* Task *
Only the lines from the one containing "Digi XBee SX" through the last line of the listing are to be given again, exactly as they appear.

Entries provided: Begin

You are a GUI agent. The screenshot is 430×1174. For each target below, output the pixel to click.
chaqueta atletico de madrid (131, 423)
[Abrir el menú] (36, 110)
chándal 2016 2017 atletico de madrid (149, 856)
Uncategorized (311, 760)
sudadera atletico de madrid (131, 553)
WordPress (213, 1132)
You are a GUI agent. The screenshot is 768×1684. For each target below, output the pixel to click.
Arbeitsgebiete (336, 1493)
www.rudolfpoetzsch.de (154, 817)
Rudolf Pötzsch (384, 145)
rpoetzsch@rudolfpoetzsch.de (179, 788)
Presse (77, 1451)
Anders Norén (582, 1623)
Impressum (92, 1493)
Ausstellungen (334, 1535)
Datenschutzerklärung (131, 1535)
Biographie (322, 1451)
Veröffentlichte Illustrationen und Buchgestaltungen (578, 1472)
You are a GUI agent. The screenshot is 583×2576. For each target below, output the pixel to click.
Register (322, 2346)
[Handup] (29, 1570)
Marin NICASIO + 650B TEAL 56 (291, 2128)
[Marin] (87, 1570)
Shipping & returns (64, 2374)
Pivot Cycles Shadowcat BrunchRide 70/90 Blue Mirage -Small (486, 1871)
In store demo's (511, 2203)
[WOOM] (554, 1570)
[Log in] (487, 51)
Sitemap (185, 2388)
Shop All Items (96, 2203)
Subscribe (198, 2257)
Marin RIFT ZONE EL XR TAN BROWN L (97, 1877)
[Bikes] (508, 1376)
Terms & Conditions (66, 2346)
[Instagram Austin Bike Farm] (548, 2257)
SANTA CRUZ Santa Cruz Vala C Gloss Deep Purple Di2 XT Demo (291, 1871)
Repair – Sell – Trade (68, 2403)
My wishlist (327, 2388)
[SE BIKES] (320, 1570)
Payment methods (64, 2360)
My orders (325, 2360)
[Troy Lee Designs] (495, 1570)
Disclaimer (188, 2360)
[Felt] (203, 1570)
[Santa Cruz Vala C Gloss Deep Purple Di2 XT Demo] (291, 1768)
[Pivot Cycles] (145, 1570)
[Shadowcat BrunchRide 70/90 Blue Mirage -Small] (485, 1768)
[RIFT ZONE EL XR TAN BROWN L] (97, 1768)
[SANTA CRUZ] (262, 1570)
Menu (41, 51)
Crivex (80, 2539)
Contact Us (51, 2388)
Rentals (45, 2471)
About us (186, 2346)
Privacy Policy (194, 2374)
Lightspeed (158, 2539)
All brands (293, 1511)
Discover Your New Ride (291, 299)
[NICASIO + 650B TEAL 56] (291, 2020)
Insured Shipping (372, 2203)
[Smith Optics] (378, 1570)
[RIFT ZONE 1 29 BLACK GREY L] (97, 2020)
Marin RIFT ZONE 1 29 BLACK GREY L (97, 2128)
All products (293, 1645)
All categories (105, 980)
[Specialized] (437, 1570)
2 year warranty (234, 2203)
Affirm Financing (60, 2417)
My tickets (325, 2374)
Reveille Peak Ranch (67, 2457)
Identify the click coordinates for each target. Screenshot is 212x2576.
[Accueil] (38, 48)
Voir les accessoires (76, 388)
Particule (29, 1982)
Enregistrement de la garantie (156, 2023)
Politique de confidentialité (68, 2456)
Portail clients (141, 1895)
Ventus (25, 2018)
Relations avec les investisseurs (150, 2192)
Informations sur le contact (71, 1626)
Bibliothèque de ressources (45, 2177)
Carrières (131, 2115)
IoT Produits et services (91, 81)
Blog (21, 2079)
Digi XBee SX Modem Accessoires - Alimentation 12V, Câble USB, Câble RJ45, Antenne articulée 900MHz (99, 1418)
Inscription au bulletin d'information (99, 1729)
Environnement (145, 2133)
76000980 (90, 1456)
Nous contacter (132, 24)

Entries provided: End

* Solution to this problem *
Digi XBee SX Modem Accessoires - Alimentation 12V, Câble USB, Câble RJ45, Antenne articulée 900MHz (99, 1418)
Inscription au bulletin d'information (99, 1729)
Environnement (145, 2133)
76000980 (90, 1456)
Nous contacter (132, 24)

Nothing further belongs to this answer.